I am using terraform 0.9.6
provisioner "file" {
source = "conf/test.txt"
destination = "/etc/test.txt"
connection {
user = "ubuntu"
private_key = "${file("test.ppk")}"
agent = "false"
timeout = "30s"
}
}
This block continuosuly gives me No key file found test.ppk
error. Though the file is there in the same folder where my .tf file is there. I also tried to give absolute path C:\\test.ppk
but still the issue remain the same. I am running terraform on windows. Any idea why the ppk file is not being read? Also this ppk file is passphrase protected how can I pass the passphrase for the ppk file in connection object?
I think your private key format is a problem. ppk
is Putty private key format. Try to use pem
private key format for your provisioner.
Your first problem is that the private keys need to be PEM encoded, you can use PuTTYGen
CLI puttygen privatekey.ppk -O private-openssh -o privatekey.pem
GUI Start PuTTYgen. Load your private key in .ppk format. Then go to Menu > Conversions > Export > OpenSSH. This creates a key in .pem format.
You're next problem is terraform $file trying to find the file itself. The path is interpreted relative to the working directory.

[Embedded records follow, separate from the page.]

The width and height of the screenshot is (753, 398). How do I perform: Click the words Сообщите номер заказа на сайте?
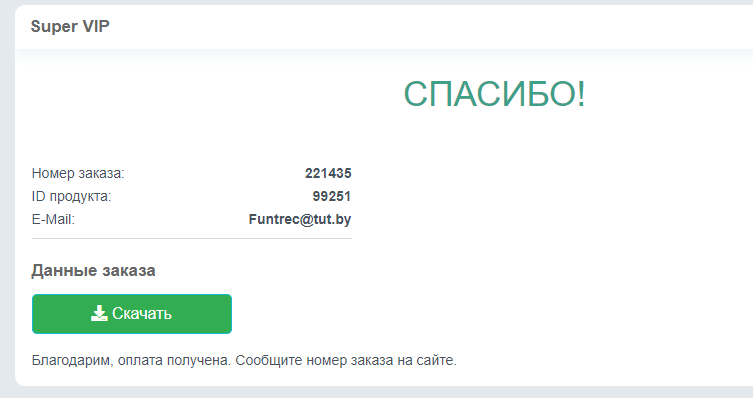(x=346, y=360)
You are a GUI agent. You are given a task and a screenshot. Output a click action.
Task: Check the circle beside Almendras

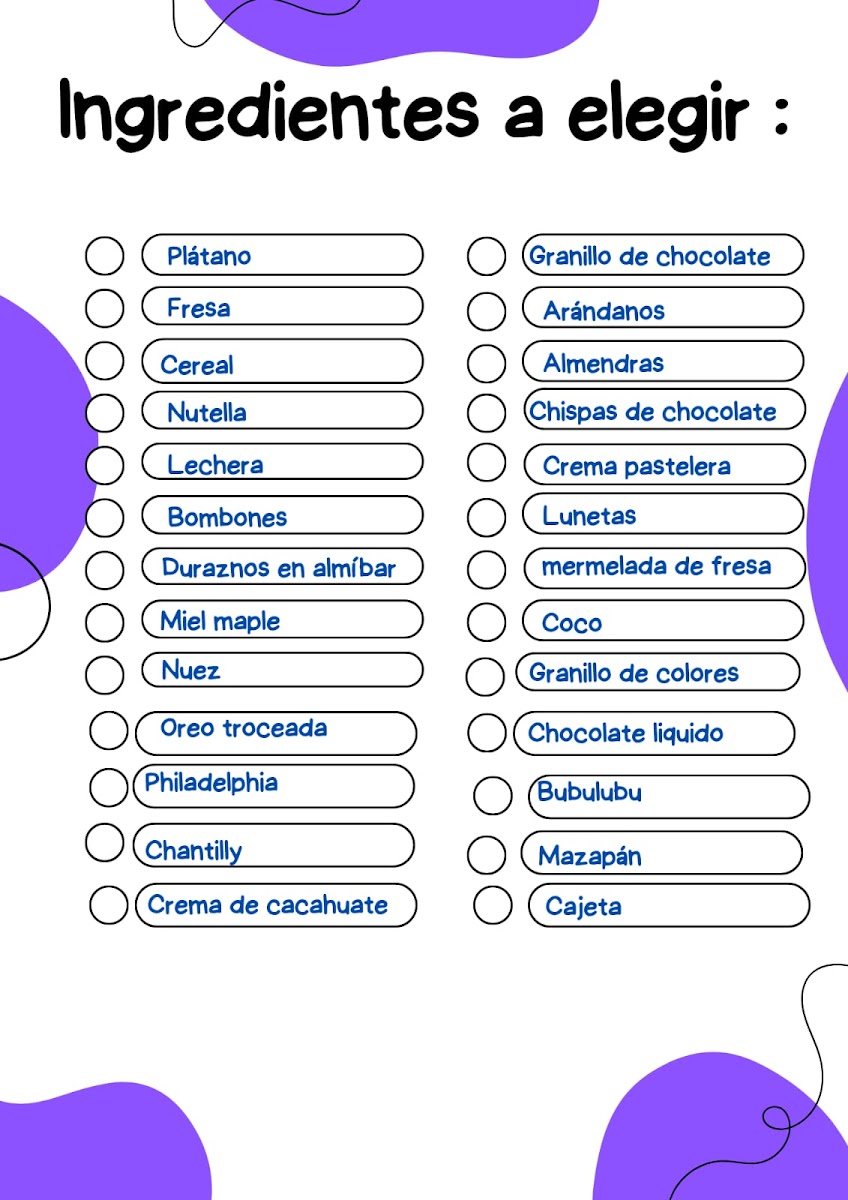[487, 363]
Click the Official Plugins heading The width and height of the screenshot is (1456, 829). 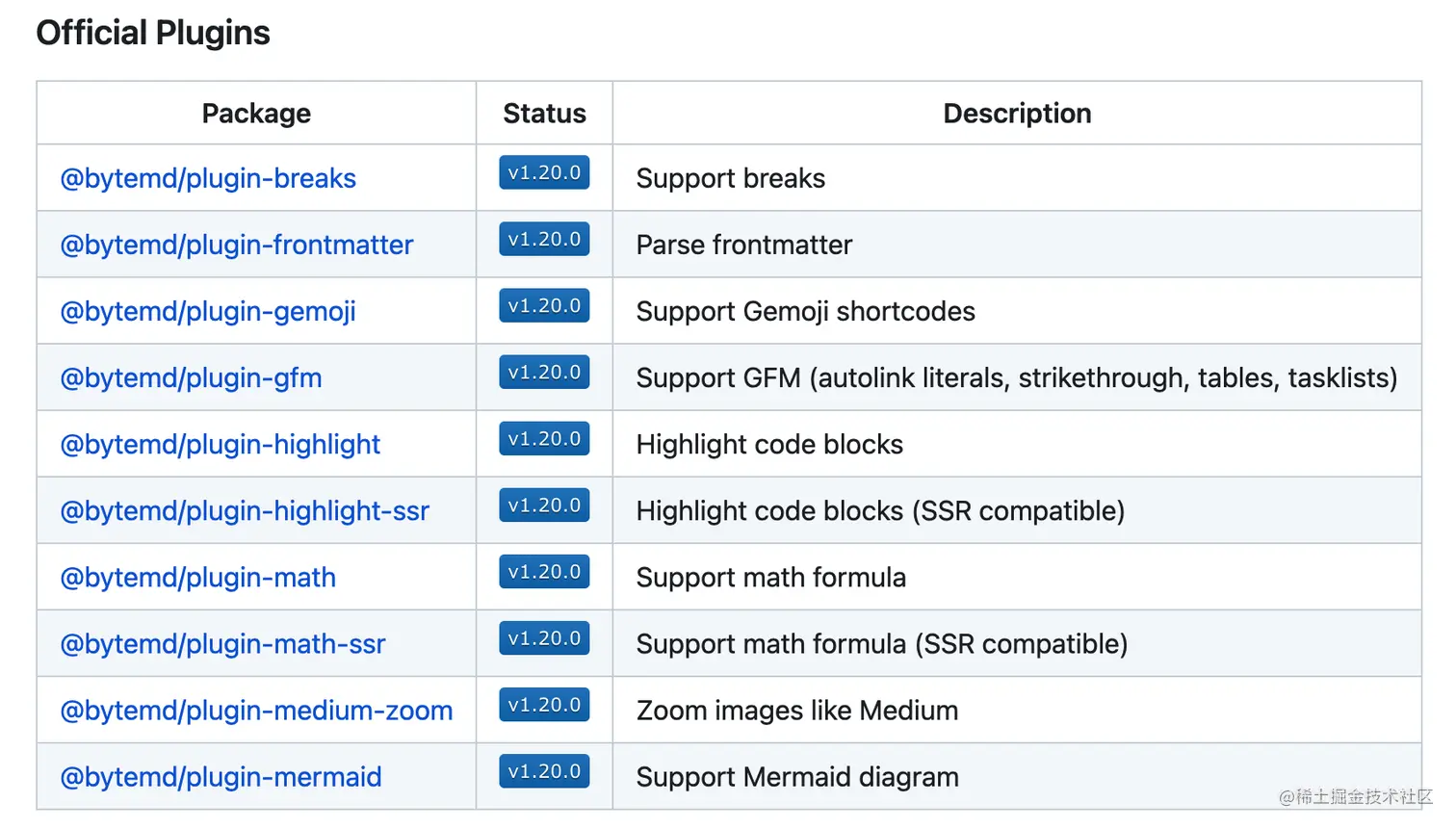click(x=153, y=33)
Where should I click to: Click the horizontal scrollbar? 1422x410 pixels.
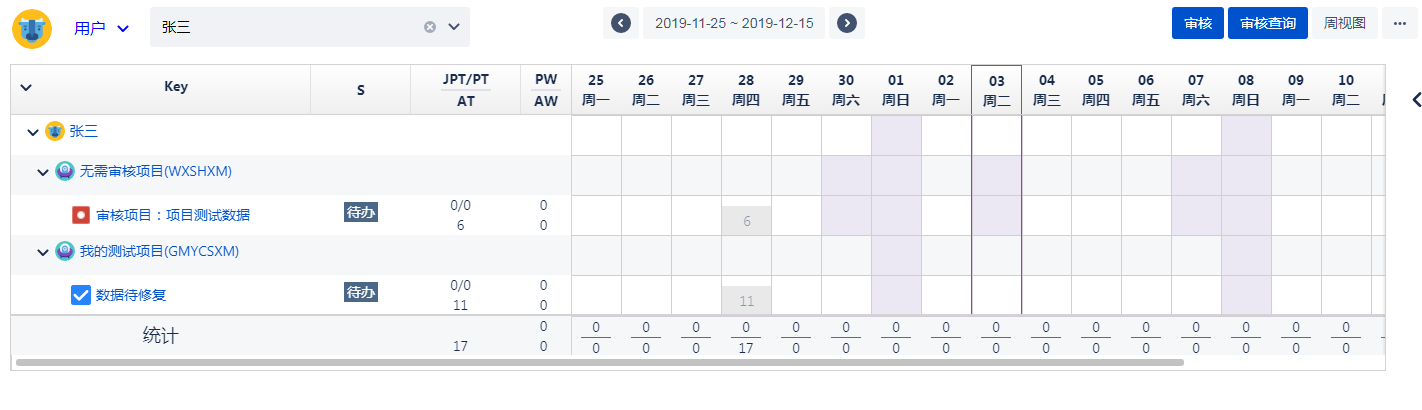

file(path) - Reads the contents of a file into the string. Variables in this file are not interpolated. The contents of the file are read as-is. The path is interpreted relative to the working directory. Path variables can be used to reference paths relative to other base locations. For example, when using file() from inside a module, you generally want to make the path relative to the module base, like this: file("${path.module}/file").